I enjoyed Dev’s first three books and was looking forward to this one. It features two minor (but important) characters from A Change of Heart, so I was excited to see their story.
Kimi was confined to a sterile room for most of her childhood. As a result, she doesn’t really have friends—except for the boy who clean bird crap off the side of the house. Rahul lost his father at fourteen and became the man of the house. Kimi’s father is a wealthy ex-Bollywood star and because Rahul’s father died protecting him, he tries to help Rahul’s family out. But Rahul is stubborn and doesn’t like the handouts, so he does work around Kimi’s house (”The Mansion,” as he calls it).

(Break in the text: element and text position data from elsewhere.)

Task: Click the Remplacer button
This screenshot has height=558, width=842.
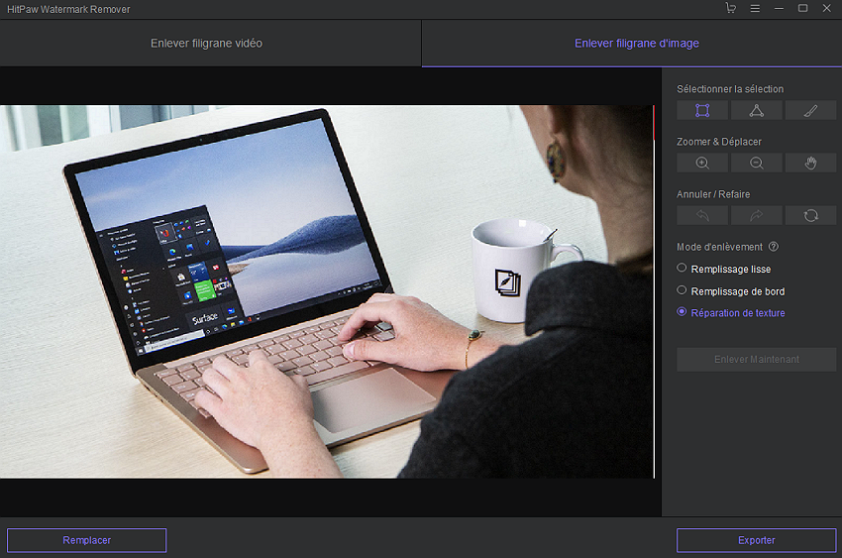Action: [x=86, y=540]
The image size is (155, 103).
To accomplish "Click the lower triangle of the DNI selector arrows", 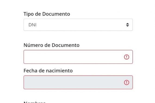I will click(128, 26).
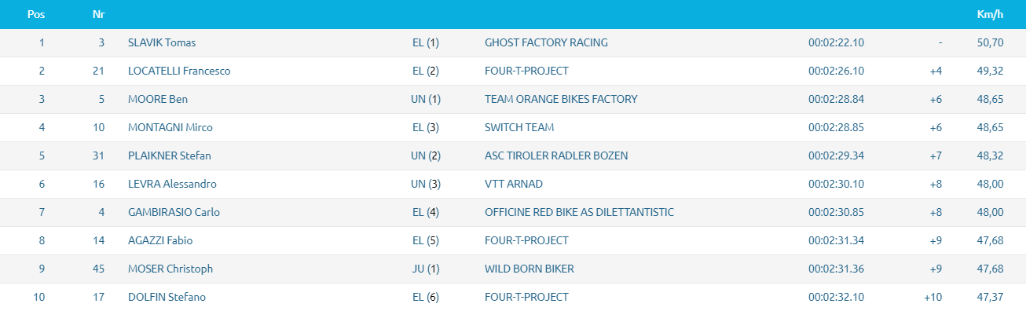Screen dimensions: 1026x311
Task: Select the SWITCH TEAM name
Action: [519, 127]
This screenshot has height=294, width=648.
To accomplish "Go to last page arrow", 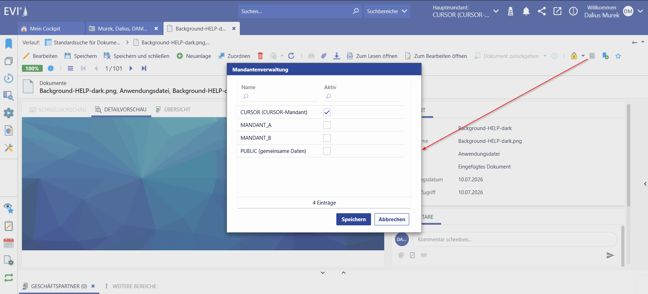I will (144, 68).
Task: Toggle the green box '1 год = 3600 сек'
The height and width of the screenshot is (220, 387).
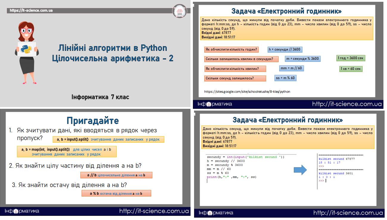Action: click(x=351, y=58)
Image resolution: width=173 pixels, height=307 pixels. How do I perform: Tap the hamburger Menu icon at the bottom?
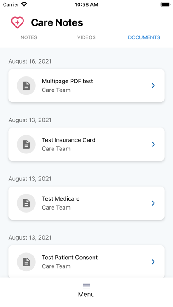(87, 286)
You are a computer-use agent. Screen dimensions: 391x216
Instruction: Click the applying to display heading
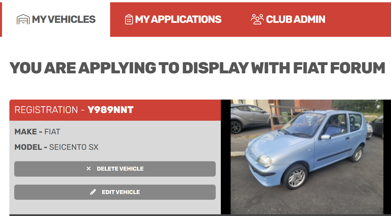tap(197, 68)
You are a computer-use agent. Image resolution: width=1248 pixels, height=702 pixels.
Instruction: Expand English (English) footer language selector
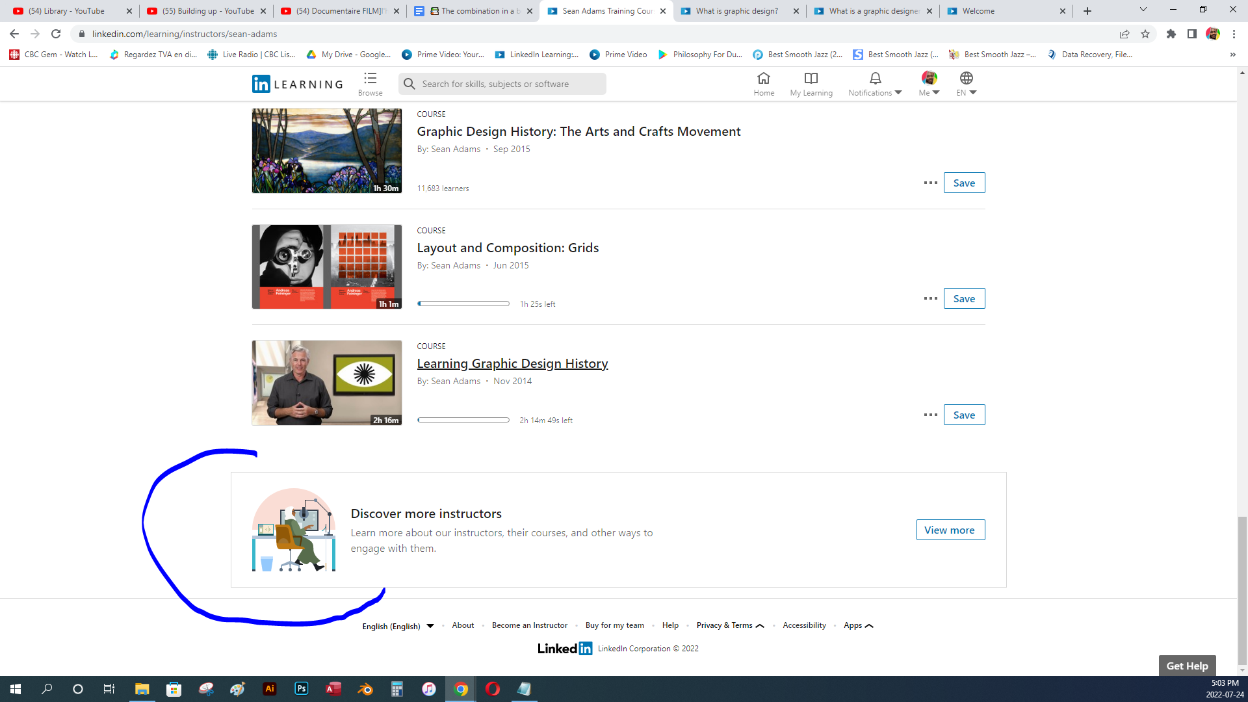click(398, 626)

Their friendship develops over time and although Kimi is clearly in love with him, he’s holding back for some reason. She doesn’t know why and it frustrates her. When the book opens, Kimi has recently had a heart transplant—and professed her love for Rahul and been shot down. But for some reason, a particularly vile gangster who ran a black market of organs from people he had killed has it out for her. As Rahul is a police officer, he ends up protecting her and they get out of Dodge. There’s more to it than escape, but I won’t give that away. Still, it forces them to be together even though Kimi told him to stay away after he rejected her.
This one is more or less a romantic suspense. But I’m not sure it’s all the way there, partially because of Dev’s chosen narrative style. It’s a little different from her others because it relies much more heavily on flashback in order to show the development of Kimi and Rahul’s early friendship. That may be the reason that the book was slow to get going for me. I read her others fairly quickly, but I was only doing a chapter or two a night with this one until I got about a quarter in. But then it picked up.
Anyone who’s read the others, particularly A Change of Heart, will enjoy this one. You don’t have to have read her others, but I think you’d get more out of it if you have.